● **What is being asked**: Update the entries below by changing each "Select" to "Choose", leaving everything else as it is.

[Data entries]

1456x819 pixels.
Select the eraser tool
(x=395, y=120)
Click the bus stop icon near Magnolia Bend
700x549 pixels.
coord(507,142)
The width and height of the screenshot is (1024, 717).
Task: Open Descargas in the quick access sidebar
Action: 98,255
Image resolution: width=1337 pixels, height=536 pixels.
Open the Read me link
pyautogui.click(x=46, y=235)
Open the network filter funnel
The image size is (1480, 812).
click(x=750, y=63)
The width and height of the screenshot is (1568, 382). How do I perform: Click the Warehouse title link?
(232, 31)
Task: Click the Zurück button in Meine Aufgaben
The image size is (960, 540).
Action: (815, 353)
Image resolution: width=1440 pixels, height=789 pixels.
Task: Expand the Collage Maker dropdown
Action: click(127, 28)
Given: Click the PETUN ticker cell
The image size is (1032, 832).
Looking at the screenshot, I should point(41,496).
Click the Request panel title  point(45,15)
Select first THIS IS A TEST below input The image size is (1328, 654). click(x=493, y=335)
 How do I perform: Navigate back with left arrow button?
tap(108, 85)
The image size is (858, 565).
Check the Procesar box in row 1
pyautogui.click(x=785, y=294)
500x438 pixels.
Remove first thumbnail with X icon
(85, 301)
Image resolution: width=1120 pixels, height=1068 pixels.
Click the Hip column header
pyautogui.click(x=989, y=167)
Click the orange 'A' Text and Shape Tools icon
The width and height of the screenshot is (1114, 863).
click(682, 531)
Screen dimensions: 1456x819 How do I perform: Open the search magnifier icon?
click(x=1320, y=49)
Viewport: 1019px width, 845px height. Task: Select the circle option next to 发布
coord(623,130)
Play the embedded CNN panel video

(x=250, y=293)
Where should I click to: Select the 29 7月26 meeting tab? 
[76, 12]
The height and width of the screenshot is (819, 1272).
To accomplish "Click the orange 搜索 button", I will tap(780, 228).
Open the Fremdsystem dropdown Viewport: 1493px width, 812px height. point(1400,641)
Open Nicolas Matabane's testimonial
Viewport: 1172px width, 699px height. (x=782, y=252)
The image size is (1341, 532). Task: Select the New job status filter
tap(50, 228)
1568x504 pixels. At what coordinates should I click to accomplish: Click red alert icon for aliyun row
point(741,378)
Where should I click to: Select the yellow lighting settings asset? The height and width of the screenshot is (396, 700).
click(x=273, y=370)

● **Task result**:
1456x819 pixels.
Choose the eraser tool
(x=395, y=120)
Click the bus stop icon near Magnolia Bend
700x549 pixels.
coord(507,142)
The width and height of the screenshot is (1024, 717).
Task: Open Descargas in the quick access sidebar
Action: 98,255
Image resolution: width=1337 pixels, height=536 pixels.
Open the Read me link
pyautogui.click(x=46, y=235)
Open the network filter funnel
The image size is (1480, 812).
click(x=750, y=63)
The width and height of the screenshot is (1568, 382). How do I perform: Click the Warehouse title link?
(232, 31)
Task: Click the Zurück button in Meine Aufgaben
The image size is (960, 540).
Action: (815, 353)
Image resolution: width=1440 pixels, height=789 pixels.
Task: Expand the Collage Maker dropdown
Action: click(127, 28)
Given: Click the PETUN ticker cell
The image size is (1032, 832).
Looking at the screenshot, I should point(41,496).
Click the Request panel title  point(45,15)
Choose first THIS IS A TEST below input The image size is (1328, 654). click(x=493, y=335)
 How do I perform: Navigate back with left arrow button?
tap(108, 85)
The image size is (858, 565).
Check the Procesar box in row 1
pyautogui.click(x=785, y=294)
500x438 pixels.
Remove first thumbnail with X icon
(85, 301)
Image resolution: width=1120 pixels, height=1068 pixels.
Click the Hip column header
pyautogui.click(x=989, y=167)
Click the orange 'A' Text and Shape Tools icon
The width and height of the screenshot is (1114, 863).
click(682, 531)
Screen dimensions: 1456x819 How do I perform: Open the search magnifier icon?
click(x=1320, y=49)
Viewport: 1019px width, 845px height. Task: Choose the circle option next to 发布
coord(623,130)
Play the embedded CNN panel video

(x=250, y=293)
Where should I click to: Choose the 29 7月26 meeting tab? 
[76, 12]
The height and width of the screenshot is (819, 1272).
To accomplish "Click the orange 搜索 button", I will tap(780, 228).
Open the Fremdsystem dropdown Viewport: 1493px width, 812px height. point(1400,641)
Open Nicolas Matabane's testimonial
Viewport: 1172px width, 699px height. (x=782, y=252)
The image size is (1341, 532). Task: Choose the New job status filter
tap(50, 228)
1568x504 pixels. At what coordinates should I click to accomplish: Click red alert icon for aliyun row
point(741,378)
Where should I click to: Choose the yellow lighting settings asset? The height and width of the screenshot is (396, 700).
click(x=273, y=370)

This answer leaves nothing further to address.